■ **Supplied data**
--- start ---
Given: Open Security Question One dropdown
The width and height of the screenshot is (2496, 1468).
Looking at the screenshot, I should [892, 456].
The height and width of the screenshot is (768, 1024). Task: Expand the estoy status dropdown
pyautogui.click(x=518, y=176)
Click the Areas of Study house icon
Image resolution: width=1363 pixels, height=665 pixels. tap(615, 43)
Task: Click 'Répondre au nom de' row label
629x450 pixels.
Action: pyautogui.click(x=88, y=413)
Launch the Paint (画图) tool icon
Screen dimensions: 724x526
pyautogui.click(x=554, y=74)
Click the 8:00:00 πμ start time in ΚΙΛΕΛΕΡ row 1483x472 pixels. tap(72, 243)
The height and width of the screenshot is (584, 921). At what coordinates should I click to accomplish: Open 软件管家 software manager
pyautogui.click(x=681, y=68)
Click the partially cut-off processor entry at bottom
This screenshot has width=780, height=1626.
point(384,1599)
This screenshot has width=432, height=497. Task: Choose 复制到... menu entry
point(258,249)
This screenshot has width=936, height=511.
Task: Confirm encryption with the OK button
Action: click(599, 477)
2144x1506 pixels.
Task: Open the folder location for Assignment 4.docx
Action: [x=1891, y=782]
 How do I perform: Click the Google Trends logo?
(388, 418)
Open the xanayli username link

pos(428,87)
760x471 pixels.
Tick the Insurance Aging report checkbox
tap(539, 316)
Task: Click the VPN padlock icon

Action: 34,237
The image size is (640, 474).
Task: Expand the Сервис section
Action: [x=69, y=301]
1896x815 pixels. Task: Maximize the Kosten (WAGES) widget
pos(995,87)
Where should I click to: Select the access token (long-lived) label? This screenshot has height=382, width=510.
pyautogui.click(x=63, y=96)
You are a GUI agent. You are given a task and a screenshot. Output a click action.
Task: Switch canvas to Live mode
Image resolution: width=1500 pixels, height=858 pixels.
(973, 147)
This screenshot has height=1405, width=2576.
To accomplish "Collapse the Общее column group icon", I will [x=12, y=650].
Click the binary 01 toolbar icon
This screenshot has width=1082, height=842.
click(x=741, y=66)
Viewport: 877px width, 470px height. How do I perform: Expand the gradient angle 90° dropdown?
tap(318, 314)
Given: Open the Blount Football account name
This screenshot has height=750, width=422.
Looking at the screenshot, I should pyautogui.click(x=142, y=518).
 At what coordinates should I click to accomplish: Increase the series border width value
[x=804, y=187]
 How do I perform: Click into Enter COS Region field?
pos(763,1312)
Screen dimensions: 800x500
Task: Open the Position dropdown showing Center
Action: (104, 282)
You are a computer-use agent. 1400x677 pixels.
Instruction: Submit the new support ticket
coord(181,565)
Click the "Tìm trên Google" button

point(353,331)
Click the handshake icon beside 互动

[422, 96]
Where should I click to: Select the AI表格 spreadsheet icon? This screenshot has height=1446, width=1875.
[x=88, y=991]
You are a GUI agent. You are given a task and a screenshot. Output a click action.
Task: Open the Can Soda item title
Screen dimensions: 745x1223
--- end ---
■ **What is expected**
Please rewrite all the records above, replacing "checkbox" with "check box" and leaving everything else unchanged.

■ **Solution for this problem**
Given: Open Security Question One dropdown
The width and height of the screenshot is (2496, 1468).
Looking at the screenshot, I should [892, 456].
The height and width of the screenshot is (768, 1024). Task: Expand the estoy status dropdown
pyautogui.click(x=518, y=176)
Click the Areas of Study house icon
Image resolution: width=1363 pixels, height=665 pixels. tap(615, 43)
Task: Click 'Répondre au nom de' row label
629x450 pixels.
Action: pyautogui.click(x=88, y=413)
Launch the Paint (画图) tool icon
Screen dimensions: 724x526
pyautogui.click(x=554, y=74)
Click the 8:00:00 πμ start time in ΚΙΛΕΛΕΡ row 1483x472 pixels. tap(72, 243)
The height and width of the screenshot is (584, 921). At what coordinates should I click to accomplish: Open 软件管家 software manager
pyautogui.click(x=681, y=68)
Click the partially cut-off processor entry at bottom
This screenshot has width=780, height=1626.
point(384,1599)
This screenshot has width=432, height=497. Task: Choose 复制到... menu entry
point(258,249)
This screenshot has width=936, height=511.
Task: Confirm encryption with the OK button
Action: click(599, 477)
2144x1506 pixels.
Task: Open the folder location for Assignment 4.docx
Action: [x=1891, y=782]
 How do I perform: Click the Google Trends logo?
(388, 418)
Open the xanayli username link

pos(428,87)
760x471 pixels.
Tick the Insurance Aging report check box
tap(539, 316)
Task: Click the VPN padlock icon

Action: 34,237
The image size is (640, 474).
Task: Expand the Сервис section
Action: [x=69, y=301]
1896x815 pixels. Task: Maximize the Kosten (WAGES) widget
pos(995,87)
Where should I click to: Select the access token (long-lived) label? This screenshot has height=382, width=510.
pyautogui.click(x=63, y=96)
You are a GUI agent. You are given a task and a screenshot. Output a click action.
Task: Switch canvas to Live mode
Image resolution: width=1500 pixels, height=858 pixels.
(973, 147)
This screenshot has height=1405, width=2576.
To accomplish "Collapse the Общее column group icon", I will [x=12, y=650].
Click the binary 01 toolbar icon
This screenshot has width=1082, height=842.
click(x=741, y=66)
Viewport: 877px width, 470px height. How do I perform: Expand the gradient angle 90° dropdown?
tap(318, 314)
Given: Open the Blount Football account name
This screenshot has height=750, width=422.
Looking at the screenshot, I should pyautogui.click(x=142, y=518).
 At what coordinates should I click to accomplish: Increase the series border width value
[x=804, y=187]
 How do I perform: Click into Enter COS Region field?
pos(763,1312)
Screen dimensions: 800x500
Task: Open the Position dropdown showing Center
Action: (104, 282)
You are a computer-use agent. 1400x677 pixels.
Instruction: Submit the new support ticket
coord(181,565)
Click the "Tìm trên Google" button

point(353,331)
Click the handshake icon beside 互动

[422, 96]
Where should I click to: Select the AI表格 spreadsheet icon? This screenshot has height=1446, width=1875.
[x=88, y=991]
You are a GUI agent. You are given a task and a screenshot. Output a click action.
Task: Open the Can Soda item title
Screen dimensions: 745x1223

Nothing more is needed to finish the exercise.